[Aim of the exercise]:
Copy nothing but the lines below running from the line containing "mrssantas@yahoo.com (735, 856)" through the line containing "Mrs. santas", both end lines included.

[Material for this task]:

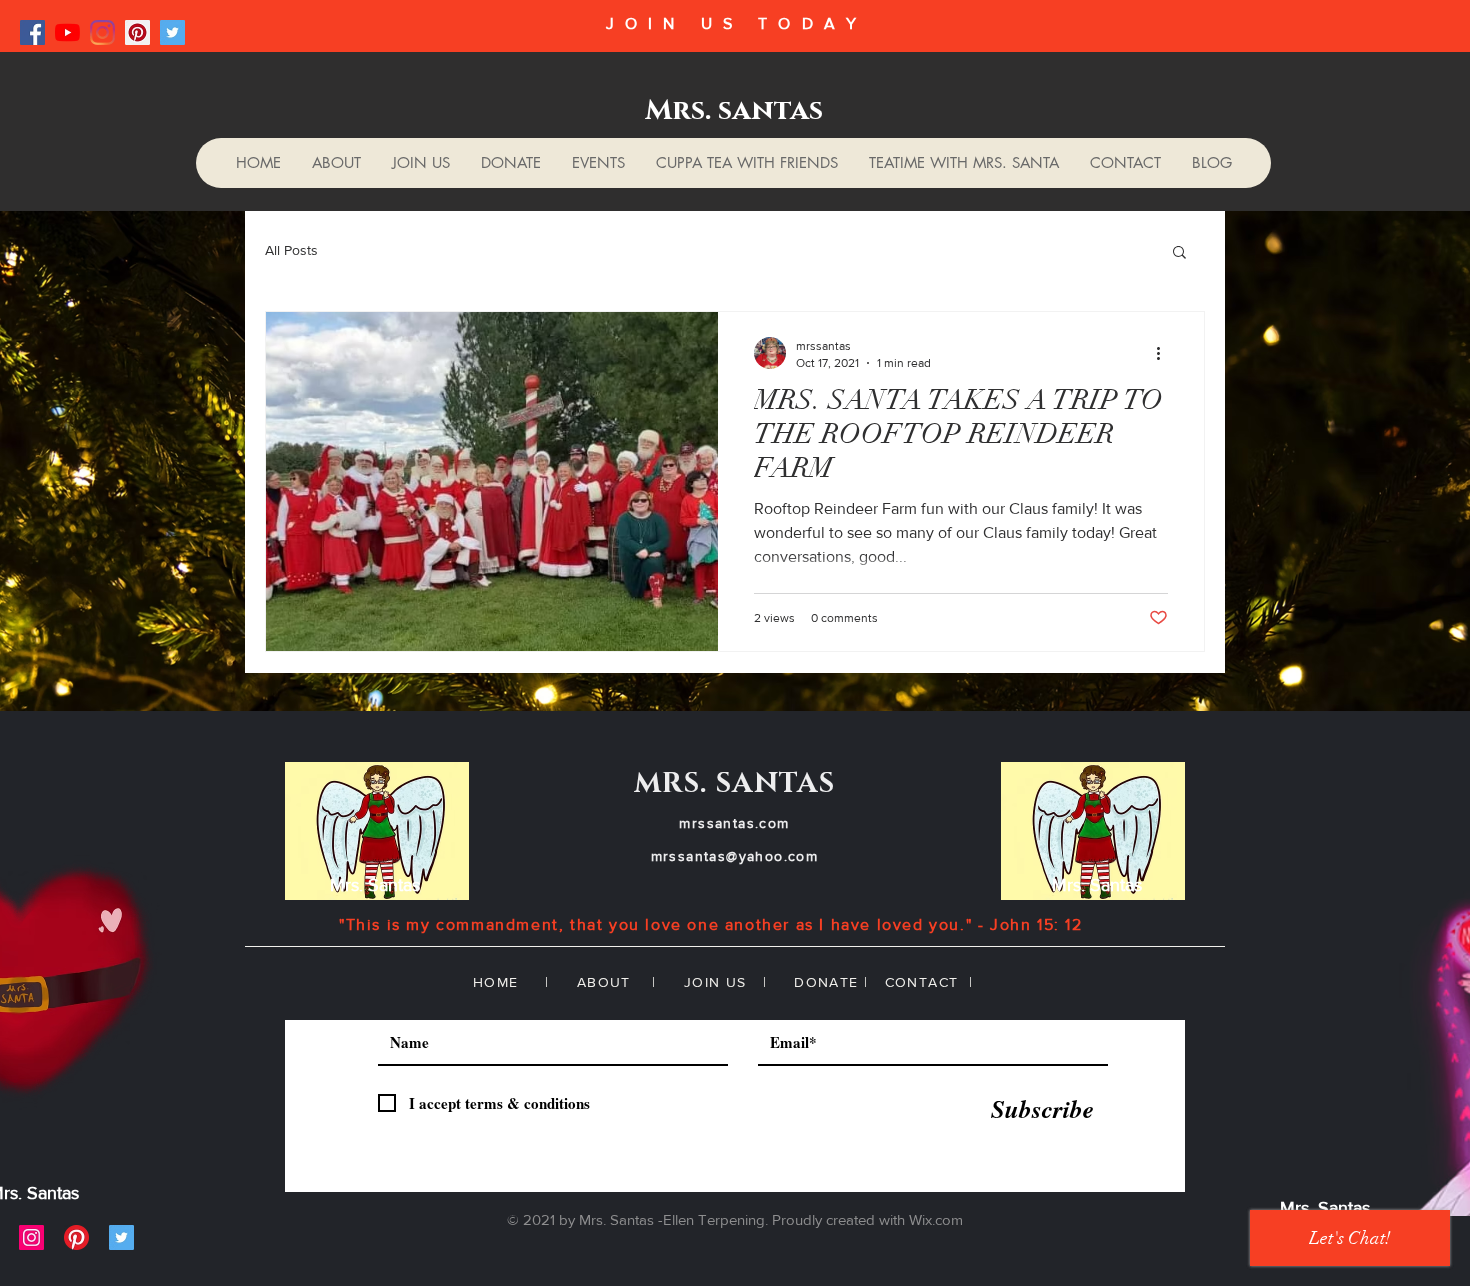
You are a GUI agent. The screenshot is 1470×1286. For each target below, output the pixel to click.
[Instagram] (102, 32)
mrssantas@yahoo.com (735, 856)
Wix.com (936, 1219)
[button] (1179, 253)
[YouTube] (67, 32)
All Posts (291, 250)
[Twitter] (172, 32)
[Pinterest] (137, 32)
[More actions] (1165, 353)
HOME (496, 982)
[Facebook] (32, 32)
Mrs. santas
...
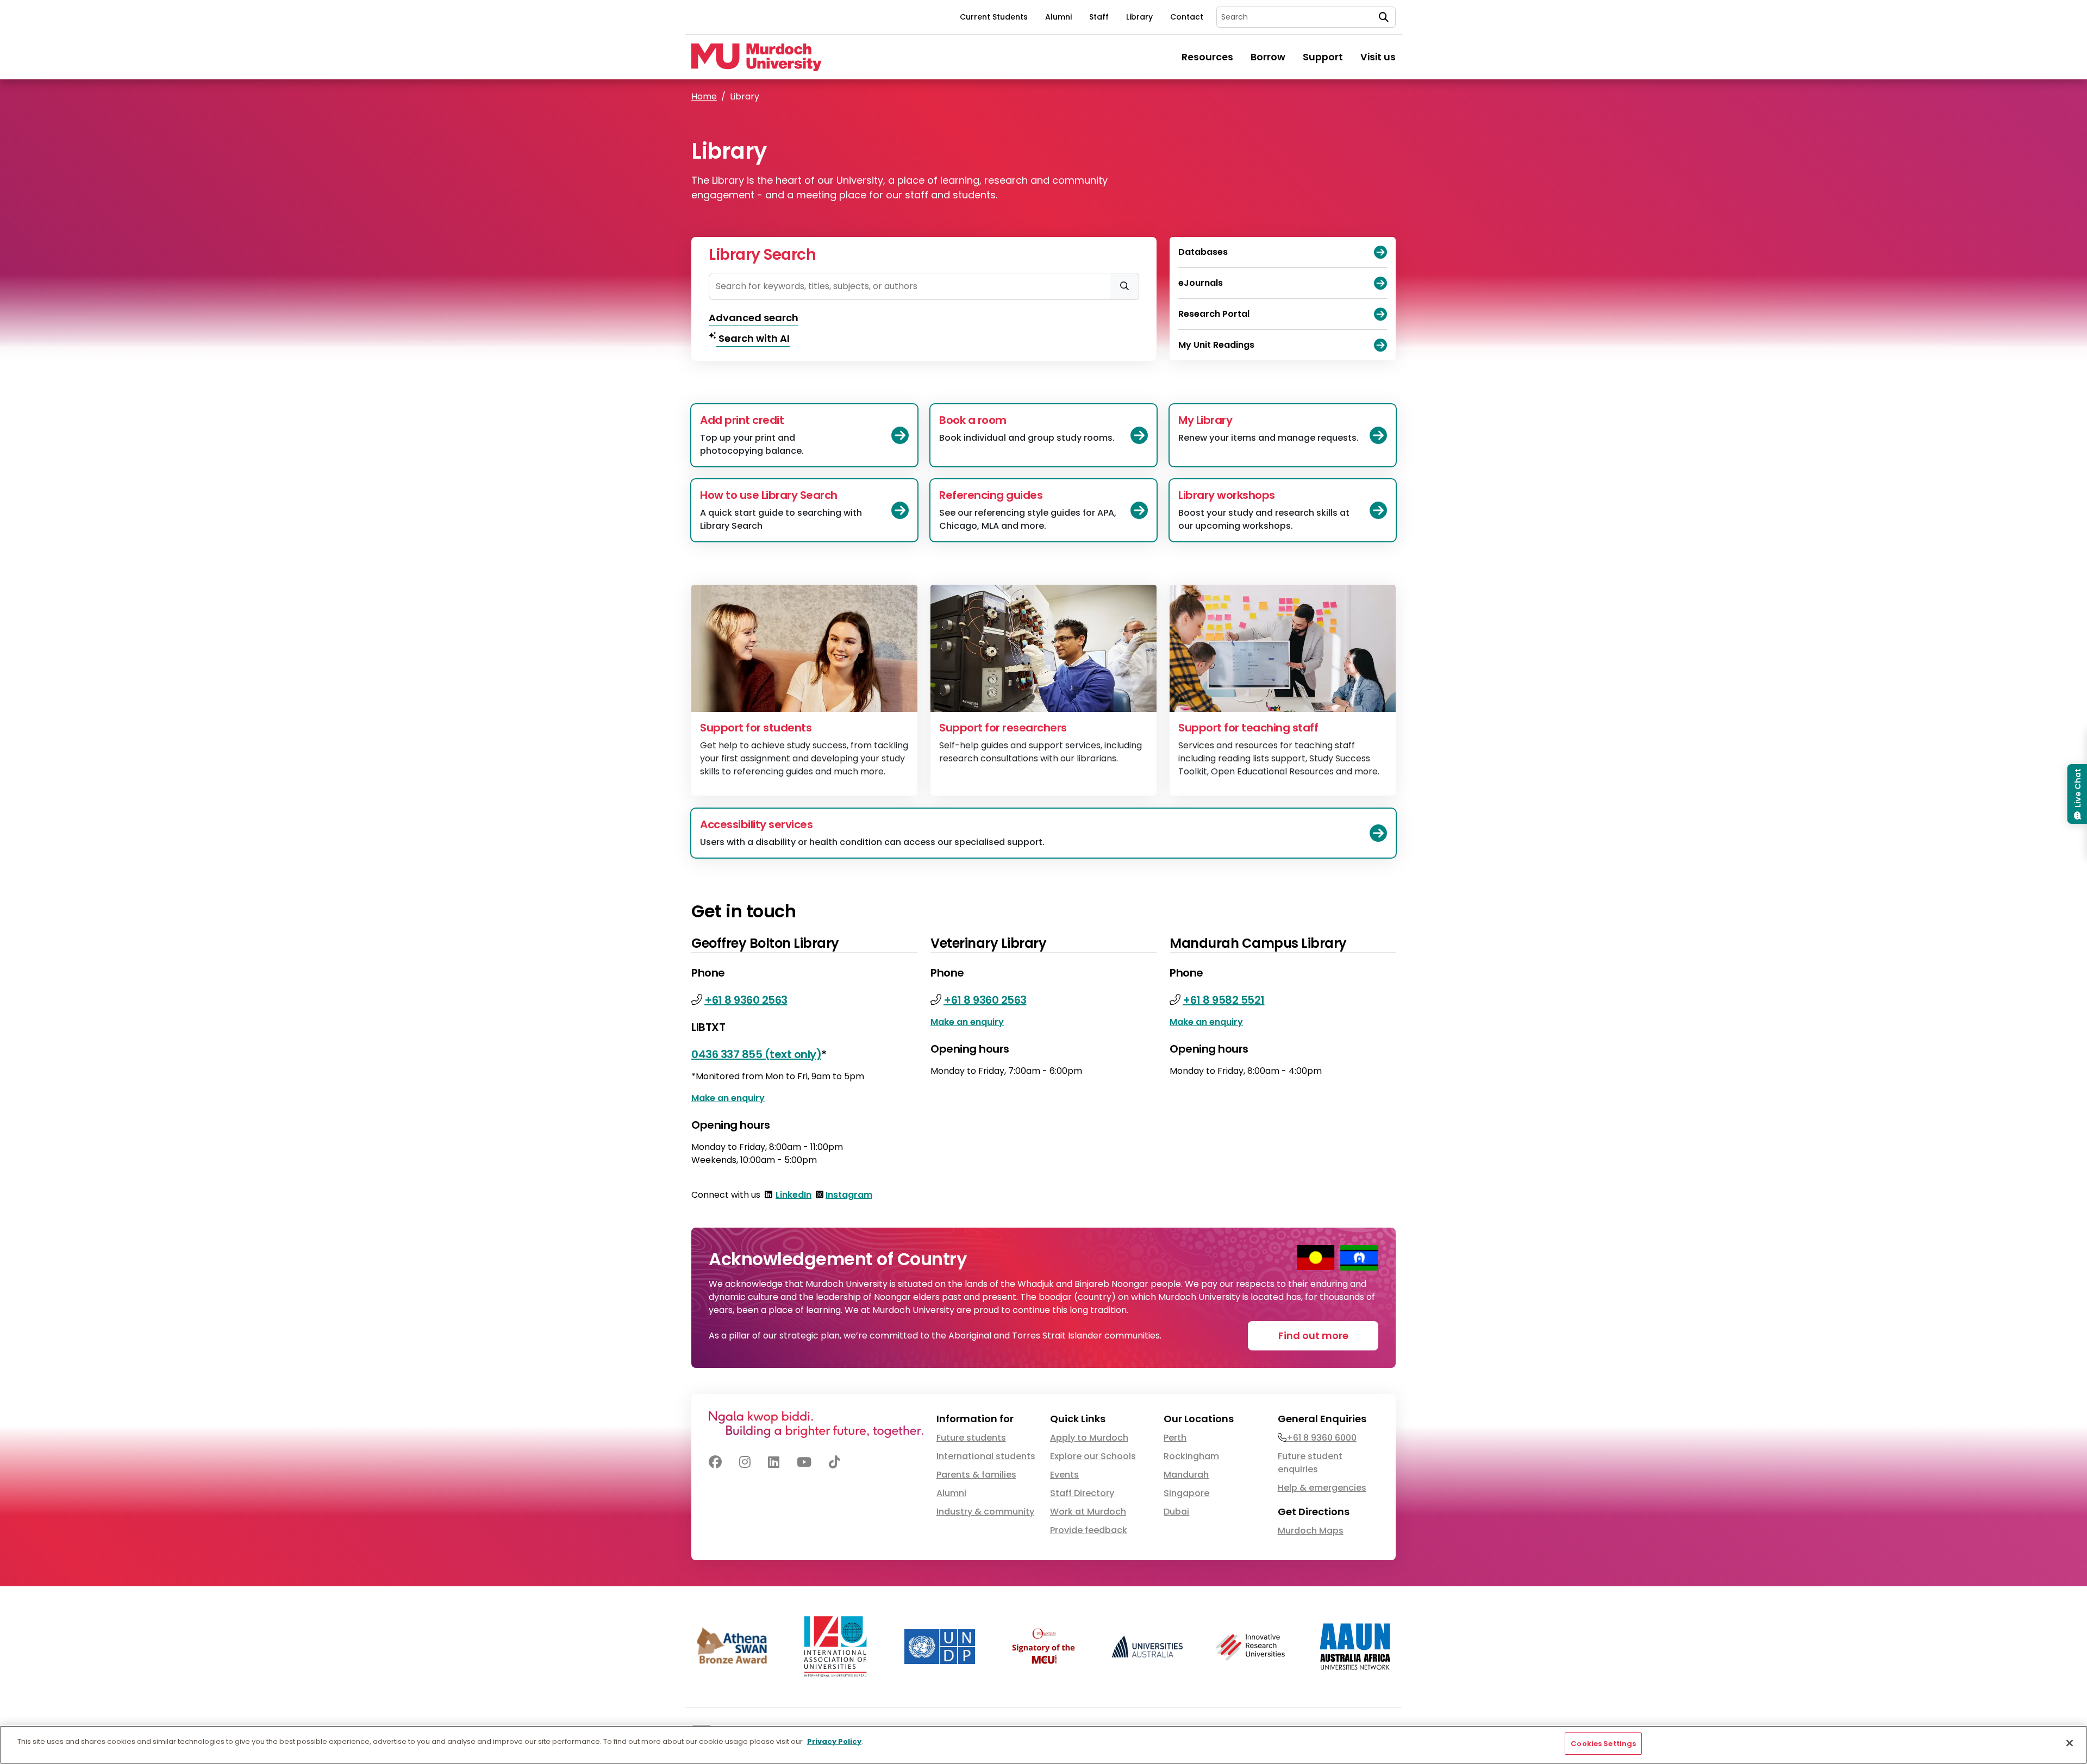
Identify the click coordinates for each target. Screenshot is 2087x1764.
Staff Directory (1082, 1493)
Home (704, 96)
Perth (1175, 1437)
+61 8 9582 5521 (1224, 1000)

[Answer for this exercise]:
mrssantas@yahoo.com (735, 856)
Wix.com (936, 1219)
[button] (1179, 253)
[YouTube] (67, 32)
All Posts (291, 250)
[Twitter] (172, 32)
[Pinterest] (137, 32)
[More actions] (1165, 353)
HOME (496, 982)
[Facebook] (32, 32)
Mrs. santas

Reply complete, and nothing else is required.